### DATA PROVIDED
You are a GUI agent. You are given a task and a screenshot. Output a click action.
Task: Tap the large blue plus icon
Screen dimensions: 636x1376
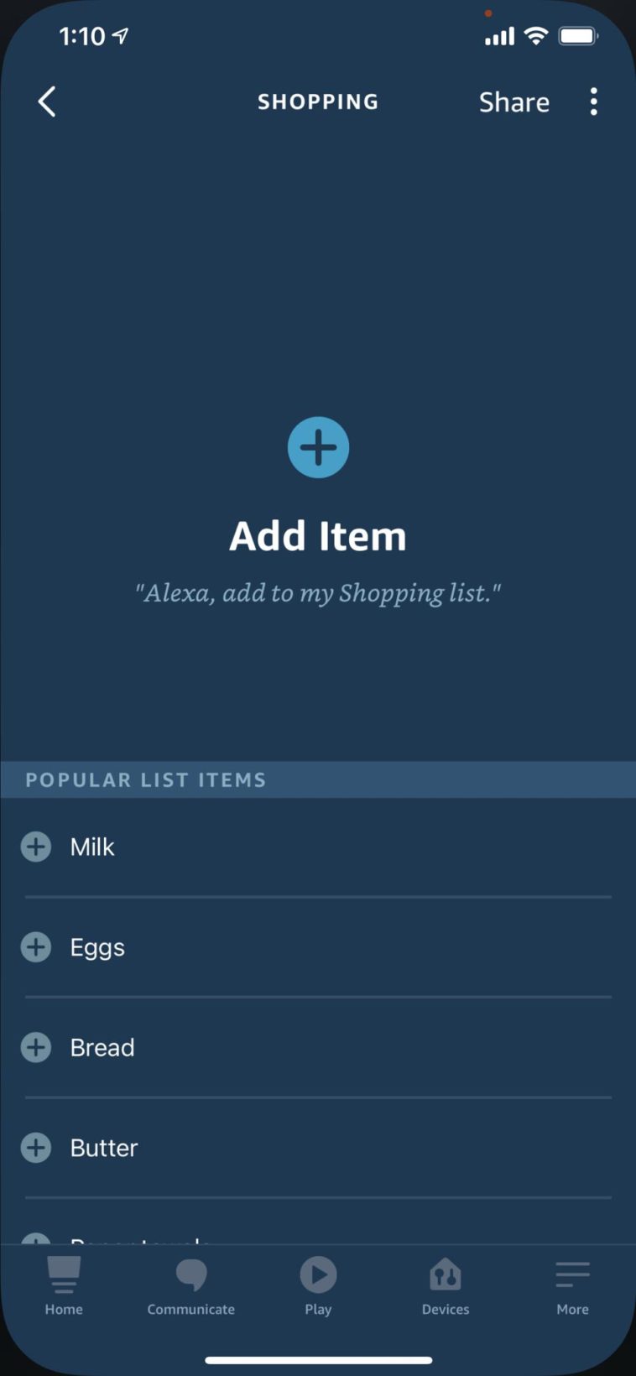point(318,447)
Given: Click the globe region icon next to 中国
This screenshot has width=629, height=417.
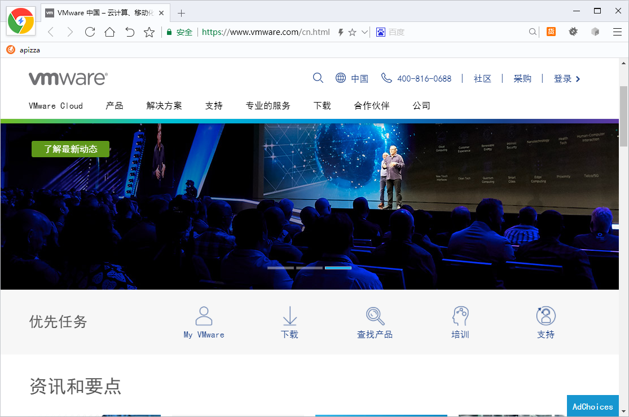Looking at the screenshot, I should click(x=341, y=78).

### WRITTEN INSTRUCTION
Can you copy all the rows above word for word, leaving out the pictures?

### FINAL RESULT
You are a GUI agent. You are given a task and a screenshot. Output a click action.
Task: Tap the large blue plus icon
Screen dimensions: 636x1376
point(318,447)
Given: Click the globe region icon next to 中国
This screenshot has width=629, height=417.
Looking at the screenshot, I should click(x=341, y=78).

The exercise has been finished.